» DATA FOR PROCESSING
*** Begin section ***

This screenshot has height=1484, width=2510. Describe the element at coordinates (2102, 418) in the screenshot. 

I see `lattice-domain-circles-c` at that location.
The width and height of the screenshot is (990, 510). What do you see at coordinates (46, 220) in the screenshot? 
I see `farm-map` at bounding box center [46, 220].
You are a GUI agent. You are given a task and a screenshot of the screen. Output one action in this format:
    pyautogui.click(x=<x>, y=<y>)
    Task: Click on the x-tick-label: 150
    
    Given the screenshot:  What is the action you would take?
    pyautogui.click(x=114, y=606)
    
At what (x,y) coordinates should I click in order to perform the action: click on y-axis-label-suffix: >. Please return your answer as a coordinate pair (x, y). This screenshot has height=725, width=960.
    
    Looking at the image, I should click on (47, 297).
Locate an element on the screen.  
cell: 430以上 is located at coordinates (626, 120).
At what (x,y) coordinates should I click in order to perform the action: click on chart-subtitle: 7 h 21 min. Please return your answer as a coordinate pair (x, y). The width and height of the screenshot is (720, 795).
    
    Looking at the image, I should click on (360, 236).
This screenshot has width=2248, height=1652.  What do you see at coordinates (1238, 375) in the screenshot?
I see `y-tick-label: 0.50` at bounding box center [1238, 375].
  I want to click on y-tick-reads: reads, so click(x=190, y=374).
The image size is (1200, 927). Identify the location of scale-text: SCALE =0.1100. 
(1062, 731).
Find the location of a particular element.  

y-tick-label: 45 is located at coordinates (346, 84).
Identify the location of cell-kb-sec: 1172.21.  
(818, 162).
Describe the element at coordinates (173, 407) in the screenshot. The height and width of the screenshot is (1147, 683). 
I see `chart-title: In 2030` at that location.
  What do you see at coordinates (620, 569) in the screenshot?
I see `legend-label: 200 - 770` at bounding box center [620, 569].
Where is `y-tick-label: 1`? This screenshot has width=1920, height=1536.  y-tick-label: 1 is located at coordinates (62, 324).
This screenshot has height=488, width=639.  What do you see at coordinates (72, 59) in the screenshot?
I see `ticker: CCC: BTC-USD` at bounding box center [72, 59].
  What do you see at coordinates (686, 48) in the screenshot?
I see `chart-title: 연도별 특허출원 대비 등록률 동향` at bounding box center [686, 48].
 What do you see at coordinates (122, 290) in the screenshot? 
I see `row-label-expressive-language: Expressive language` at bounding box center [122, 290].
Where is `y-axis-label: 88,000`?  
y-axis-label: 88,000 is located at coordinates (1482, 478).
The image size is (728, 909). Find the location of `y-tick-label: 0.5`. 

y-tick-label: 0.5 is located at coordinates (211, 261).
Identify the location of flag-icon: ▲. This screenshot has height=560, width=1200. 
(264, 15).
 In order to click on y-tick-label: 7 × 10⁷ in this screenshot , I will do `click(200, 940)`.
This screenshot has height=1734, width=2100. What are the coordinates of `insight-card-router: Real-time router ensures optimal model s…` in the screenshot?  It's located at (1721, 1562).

*** End section ***

» THE PROBLEM
Quote the lines word for word, from the first line down to the one containing "Looking at the image, I should click on (47, 297).", including both.

» REPLY TO THE EXERCISE
This screenshot has height=1484, width=2510. Describe the element at coordinates (2102, 418) in the screenshot. 

I see `lattice-domain-circles-c` at that location.
The width and height of the screenshot is (990, 510). What do you see at coordinates (46, 220) in the screenshot? 
I see `farm-map` at bounding box center [46, 220].
You are a GUI agent. You are given a task and a screenshot of the screen. Output one action in this format:
    pyautogui.click(x=<x>, y=<y>)
    Task: Click on the x-tick-label: 150
    
    Given the screenshot:  What is the action you would take?
    pyautogui.click(x=114, y=606)
    
At what (x,y) coordinates should I click in order to perform the action: click on y-axis-label-suffix: >. Please return your answer as a coordinate pair (x, y). This screenshot has height=725, width=960.
    
    Looking at the image, I should click on (47, 297).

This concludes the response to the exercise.